Task brief: With the pictures omitted, write out all of the listing exactly.

Input for this task:

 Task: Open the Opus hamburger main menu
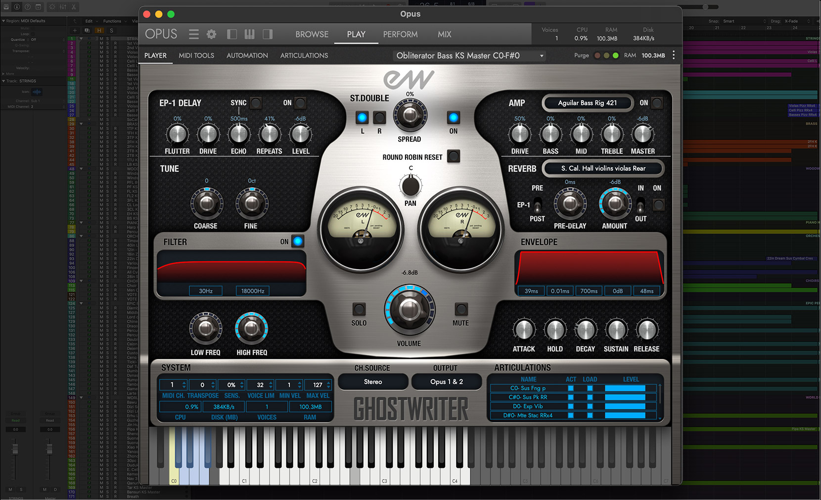[193, 34]
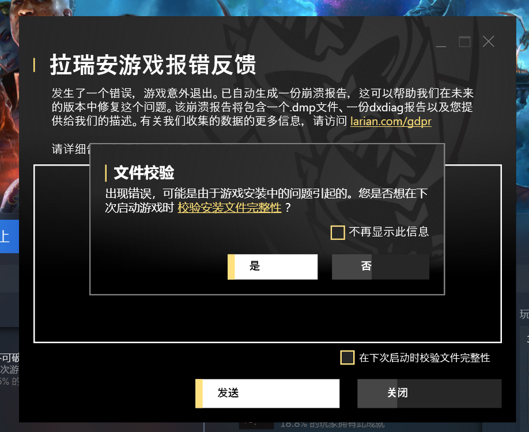The image size is (529, 432).
Task: Click the background achievement percentage text
Action: coord(332,425)
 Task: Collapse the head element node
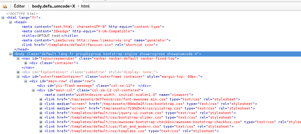pyautogui.click(x=11, y=22)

Solution to this task:
 Task: Open the Opus hamburger main menu
[193, 34]
The image size is (529, 432).
Task: Click the background achievement percentage text
Action: coord(332,425)
 Task: Collapse the head element node
pyautogui.click(x=11, y=22)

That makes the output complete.